Could you publish it as a third-party experimental build?

https://github.com/flanter21/UniGetUI-arm64/actions/runs/15310612257

Not tested yet though

flanter21 avatar May 29 '25 13:05 flanter21

I can give you RDP user access to an ARM64 Azure VM that I just created. Contact me directly if you like. Yesterday, I ordered a https://www.asus.com/de/laptops/for-home/vivobook/asus-vivobook-14-x1407q for 499 € my wife and wanted to test upfront, saw a Lonove at a customer but would never ever enter my passwords on systems with firmware and updates from "some" countries...

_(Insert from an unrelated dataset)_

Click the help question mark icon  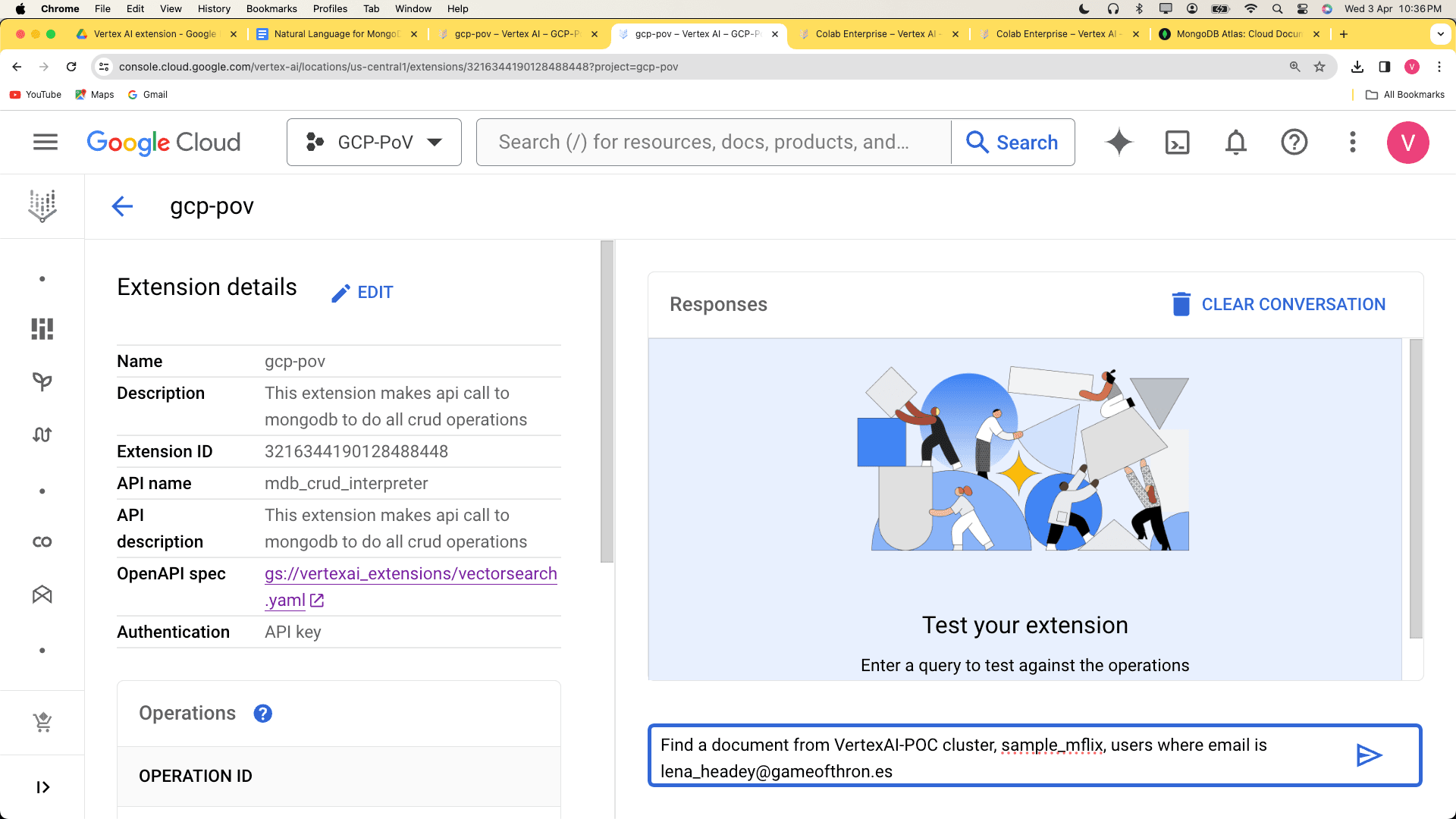[x=1294, y=141]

OliverLx avatar Dec 07 '25 09:12 OliverLx

Hello @OliverLx, Thanks for the offer, but I am afraid I can't take it.

marticliment avatar Dec 07 '25 09:12 marticliment

Hello @marticliment, you're welcome! I understand that everything takes time and effort. I'm sure that one day you'll own such a device too, and you can take a look then. :-) Thank you for your fantastic product! I have just installed and tested your x64 version via Winget and/or the Microsoft Store, and it works perfectly as usual.